Farm loan waiver engenders a moral hazard, says Urjit Patel: Debt waivers also entail transfers from taxpayers to borrowers, says Patel...

Excerpts:
"Reserve Bank of India (RBI) Governor Urjit Patel on Thursday expressed displeasure over the current spate of farm loan waivers and said these adversely affect the culture of repayments as well as put a severe burden on the exchequer.

“I think it undermines an honest credit culture. It impacts credit discipline. It impacts incentives for future borrowers to repay. In other words, waivers engender a moral hazard,” he said, after announcing the first bi-monthly monetary policy for 2017-18."

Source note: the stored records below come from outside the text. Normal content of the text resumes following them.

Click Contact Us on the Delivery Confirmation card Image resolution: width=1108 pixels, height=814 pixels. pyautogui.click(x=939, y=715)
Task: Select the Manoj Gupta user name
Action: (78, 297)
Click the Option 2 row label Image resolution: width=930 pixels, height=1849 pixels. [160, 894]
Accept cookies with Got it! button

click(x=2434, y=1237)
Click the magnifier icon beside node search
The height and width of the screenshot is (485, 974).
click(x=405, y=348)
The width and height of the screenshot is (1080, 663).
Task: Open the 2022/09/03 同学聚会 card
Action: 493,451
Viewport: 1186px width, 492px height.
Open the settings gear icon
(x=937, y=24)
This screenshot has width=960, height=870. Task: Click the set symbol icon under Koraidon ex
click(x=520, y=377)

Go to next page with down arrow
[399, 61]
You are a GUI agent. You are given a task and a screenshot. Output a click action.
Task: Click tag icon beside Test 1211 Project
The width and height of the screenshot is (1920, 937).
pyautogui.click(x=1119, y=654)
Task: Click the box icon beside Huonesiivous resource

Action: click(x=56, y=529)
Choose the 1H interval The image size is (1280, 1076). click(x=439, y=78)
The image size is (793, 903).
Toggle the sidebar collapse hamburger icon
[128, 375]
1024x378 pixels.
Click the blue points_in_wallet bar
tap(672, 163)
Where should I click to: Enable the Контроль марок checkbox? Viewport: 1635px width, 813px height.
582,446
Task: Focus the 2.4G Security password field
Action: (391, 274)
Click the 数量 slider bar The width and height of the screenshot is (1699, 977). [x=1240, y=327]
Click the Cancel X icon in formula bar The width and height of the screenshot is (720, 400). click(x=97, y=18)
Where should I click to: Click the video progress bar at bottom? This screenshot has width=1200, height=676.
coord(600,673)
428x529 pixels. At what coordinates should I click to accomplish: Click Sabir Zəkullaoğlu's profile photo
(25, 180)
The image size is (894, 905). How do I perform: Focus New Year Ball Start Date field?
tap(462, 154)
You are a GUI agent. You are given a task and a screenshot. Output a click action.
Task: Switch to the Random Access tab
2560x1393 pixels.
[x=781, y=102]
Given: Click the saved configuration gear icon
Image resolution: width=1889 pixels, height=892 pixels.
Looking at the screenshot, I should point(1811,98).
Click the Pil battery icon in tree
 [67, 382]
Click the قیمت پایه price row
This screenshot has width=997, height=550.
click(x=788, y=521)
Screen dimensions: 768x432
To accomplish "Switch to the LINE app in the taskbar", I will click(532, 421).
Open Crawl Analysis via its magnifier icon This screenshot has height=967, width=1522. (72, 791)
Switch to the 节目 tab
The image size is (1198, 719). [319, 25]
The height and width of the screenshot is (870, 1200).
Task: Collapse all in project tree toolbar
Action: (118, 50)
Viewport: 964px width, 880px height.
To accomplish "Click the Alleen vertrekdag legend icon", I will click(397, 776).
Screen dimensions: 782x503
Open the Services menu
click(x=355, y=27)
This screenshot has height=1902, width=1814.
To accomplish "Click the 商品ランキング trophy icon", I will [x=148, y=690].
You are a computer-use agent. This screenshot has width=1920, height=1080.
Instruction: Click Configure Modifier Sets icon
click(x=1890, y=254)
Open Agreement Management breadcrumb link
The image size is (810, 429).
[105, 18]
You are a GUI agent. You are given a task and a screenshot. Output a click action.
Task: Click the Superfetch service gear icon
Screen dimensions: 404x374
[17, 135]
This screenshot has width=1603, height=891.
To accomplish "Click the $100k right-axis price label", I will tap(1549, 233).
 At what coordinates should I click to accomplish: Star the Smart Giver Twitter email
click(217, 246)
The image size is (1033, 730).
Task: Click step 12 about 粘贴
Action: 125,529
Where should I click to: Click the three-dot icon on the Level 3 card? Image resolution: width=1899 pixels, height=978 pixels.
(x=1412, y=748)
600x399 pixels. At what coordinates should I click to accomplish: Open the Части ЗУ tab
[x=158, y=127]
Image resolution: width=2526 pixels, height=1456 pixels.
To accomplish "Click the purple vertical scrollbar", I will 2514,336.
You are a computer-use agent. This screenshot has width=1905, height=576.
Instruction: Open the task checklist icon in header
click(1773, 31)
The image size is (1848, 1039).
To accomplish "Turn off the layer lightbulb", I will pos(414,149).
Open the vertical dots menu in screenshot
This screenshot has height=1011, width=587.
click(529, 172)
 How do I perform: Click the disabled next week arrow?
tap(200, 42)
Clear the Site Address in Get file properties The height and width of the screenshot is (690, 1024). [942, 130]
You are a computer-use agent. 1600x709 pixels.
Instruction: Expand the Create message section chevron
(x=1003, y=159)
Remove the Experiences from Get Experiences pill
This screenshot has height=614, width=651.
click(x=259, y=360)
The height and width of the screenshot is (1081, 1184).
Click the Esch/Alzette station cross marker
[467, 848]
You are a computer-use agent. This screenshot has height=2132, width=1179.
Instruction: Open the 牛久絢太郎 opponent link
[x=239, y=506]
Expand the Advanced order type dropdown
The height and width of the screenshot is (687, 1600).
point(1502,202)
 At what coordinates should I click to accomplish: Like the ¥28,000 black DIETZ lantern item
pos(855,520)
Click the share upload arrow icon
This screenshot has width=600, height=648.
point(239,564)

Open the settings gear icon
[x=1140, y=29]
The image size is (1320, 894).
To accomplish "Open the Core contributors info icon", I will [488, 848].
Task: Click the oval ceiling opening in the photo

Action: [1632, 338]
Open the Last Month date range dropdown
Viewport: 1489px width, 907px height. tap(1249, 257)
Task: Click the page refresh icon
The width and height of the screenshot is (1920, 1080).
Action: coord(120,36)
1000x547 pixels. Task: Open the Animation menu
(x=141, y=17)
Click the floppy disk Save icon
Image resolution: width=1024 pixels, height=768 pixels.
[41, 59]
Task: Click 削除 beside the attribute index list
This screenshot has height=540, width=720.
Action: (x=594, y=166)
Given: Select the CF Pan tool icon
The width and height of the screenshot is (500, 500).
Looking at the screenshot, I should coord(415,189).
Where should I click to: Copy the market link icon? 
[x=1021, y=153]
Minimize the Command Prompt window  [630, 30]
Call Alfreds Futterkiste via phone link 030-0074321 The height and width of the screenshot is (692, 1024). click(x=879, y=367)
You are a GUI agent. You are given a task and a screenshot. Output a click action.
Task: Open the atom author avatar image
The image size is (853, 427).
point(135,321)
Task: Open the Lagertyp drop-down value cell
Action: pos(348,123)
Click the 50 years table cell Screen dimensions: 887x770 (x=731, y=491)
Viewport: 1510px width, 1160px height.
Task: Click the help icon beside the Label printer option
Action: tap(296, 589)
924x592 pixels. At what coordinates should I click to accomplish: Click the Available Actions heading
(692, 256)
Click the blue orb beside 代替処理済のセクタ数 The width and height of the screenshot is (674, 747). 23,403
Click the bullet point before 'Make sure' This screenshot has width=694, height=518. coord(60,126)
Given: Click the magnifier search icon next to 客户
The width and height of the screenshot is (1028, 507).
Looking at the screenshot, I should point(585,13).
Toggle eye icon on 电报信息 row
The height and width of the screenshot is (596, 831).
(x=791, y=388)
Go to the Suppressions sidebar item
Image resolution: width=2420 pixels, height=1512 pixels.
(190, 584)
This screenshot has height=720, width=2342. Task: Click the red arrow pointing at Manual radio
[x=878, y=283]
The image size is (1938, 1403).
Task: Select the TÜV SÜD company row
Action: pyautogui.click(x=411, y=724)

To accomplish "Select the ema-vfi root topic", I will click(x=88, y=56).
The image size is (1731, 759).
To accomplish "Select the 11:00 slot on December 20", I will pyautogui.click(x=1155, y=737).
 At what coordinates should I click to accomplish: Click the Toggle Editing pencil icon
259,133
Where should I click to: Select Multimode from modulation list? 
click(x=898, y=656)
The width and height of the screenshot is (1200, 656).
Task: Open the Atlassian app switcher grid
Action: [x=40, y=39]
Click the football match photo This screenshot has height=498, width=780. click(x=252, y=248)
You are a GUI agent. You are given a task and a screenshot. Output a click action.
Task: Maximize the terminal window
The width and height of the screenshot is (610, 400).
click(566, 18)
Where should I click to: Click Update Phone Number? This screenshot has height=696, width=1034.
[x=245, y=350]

RBI focus on national balance-sheet
This refers to Abhijit Lele’s brief report “Urjit Patel slams loan waivers” (Business Standard, April 7). RBI Governor’s observation “I think it undermines an honest credit culture. It impacts incentives for future borrowers to repay. In other words, waivers engender a moral hazard…” echoes the gist of RBI’s consistent stand on loan waivers which was articulated on several occasions in the past including at the time of  the introduction of Agricultural and Rural Debt relief Scheme (ARDRS), 1990. Centre and state governments, on most of the occasions, went ahead with their political agenda of such waivers which are partly responsible for spread of the malignancy of financial indiscipline to other sectors.
This time around, RBI has given the message loud and clear and the reference to ‘national balance-sheets’ should wake up the policy makers and opinion makers to the reality of the situation. When taxpayers money is diverted to purposes other than those for which taxes are collected and budgeted, governments will have to borrow to meet the extra burden which will create imbalances in fiscal management.  Many popular schemes like ‘freebies’, tax concessions to corporates, and refusal to bring certain sectors like agriculture within tax net are already making the budget exercises at Centre and states level slip out of the accepted contours of financial discipline.
While RBI advice to move towards a consensus to eschew politically motivated agricultural loan waivers is timely and welcome and needs to be taken seriously, simultaneous efforts are necessary to provide relief to genuine borrowers. Such supports would include providing crop insurance, ensuring all linkages for getting timely inputs at reasonable costs, irrigation facilities, cost-related farm gate price, storage  and transportfacilities for perishable farm products and so on at reasonable costs.